C.A. Norling, PhD Student, Music
Building on the archival research of his ongoing dissertation work, Norling’s fellowship project will being the process of mapping operatic performances on the Redpath chautauqua circuits in the early-twentieth century. Supported by the University of Iowa’s extensive Redpath Chautauqua Collections, this project aims to create digital maps of related chautauqua-circuit programs that will support a potential online tool for public and scholastic engagement.

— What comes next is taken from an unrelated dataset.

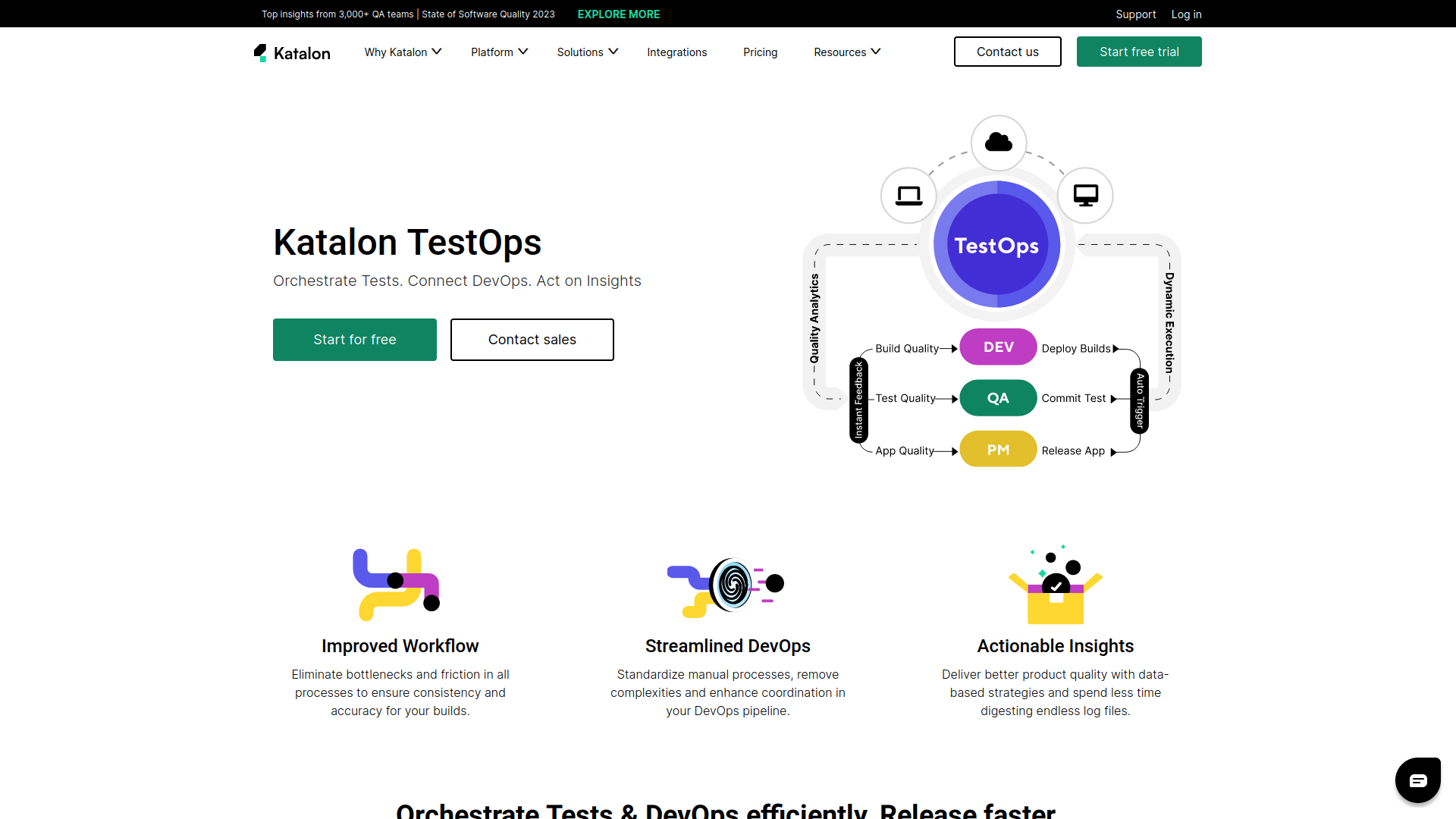
Task: Click the Start free trial button
Action: coord(1138,52)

Gabriel Sánchez Porras, DMA Student, Music
During this summer, Gabriel will be working on a project focused on the complexity of the Costa Rican national identity as expressed through music. The main goal is to create a series of video essays about Costa Rican concert music in the 20th century, and a digital timeline that integrates the information covered on the videos. This content will serve as a framework for their final D.M.A. recording project, focused on music for concert saxophone by Costa Rican composers.

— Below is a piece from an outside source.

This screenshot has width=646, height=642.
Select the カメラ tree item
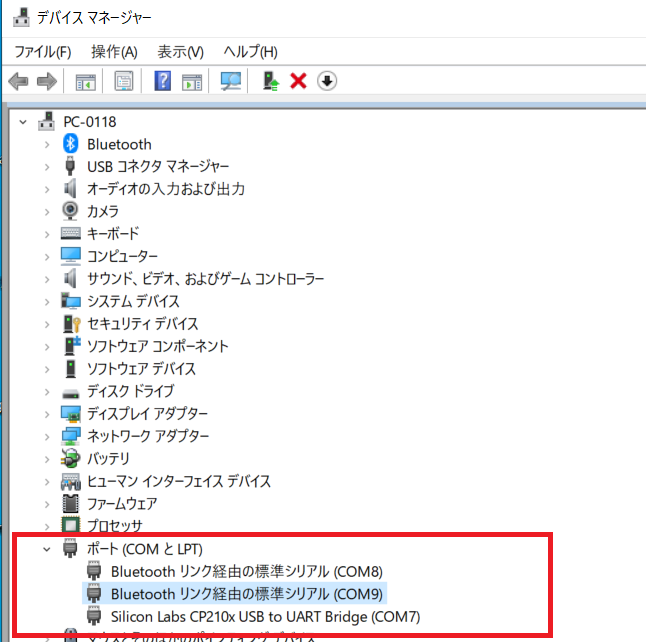(x=103, y=211)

Kathleen Shaughnessy, PhD Student, English
Kathleen will be building an online exhibit tentatively titled “Dispatches from the Cockney School: The Romantics for Our Time” that utilizes our Special Collections’ Leigh Hunt Collection to address how a literary social circle of two hundred years ago experienced and articulated issues of journalism under threat, the constant specter of epidemics, and socio-political upheaval that we are currently grappling with.
Guadalupe Donají Zavaleta Vega, MFA Student, Spanish Creative Writing
During this Fellowship, she plans to explore a digital approach to her narrative project, a short story collection inspired by coffee plantations in Pluma Hidalgo, Oaxaca, México. The main goal is to create a story map that portrays Pluma Hidalgo’s foundation. This can signify drawing attention to the living conditions of the plantations: from the fascinating quotidian life to the dangers of work exploitation and machismo related violence. Furthermore, it will allow to set the basis for a narrative universe, from the perspective of women that have entangled their lives with coffee plants.
Hao Zhou, MFA Student, Film and Video Production
His project will examine the public representation of queer sexualities and genders in contemporary China, with the goal developing a film/expanded-media artwork that responds to my research. The materials for this artist response will include digital images, video (including fiction), and news media as well as their original interpretative video content.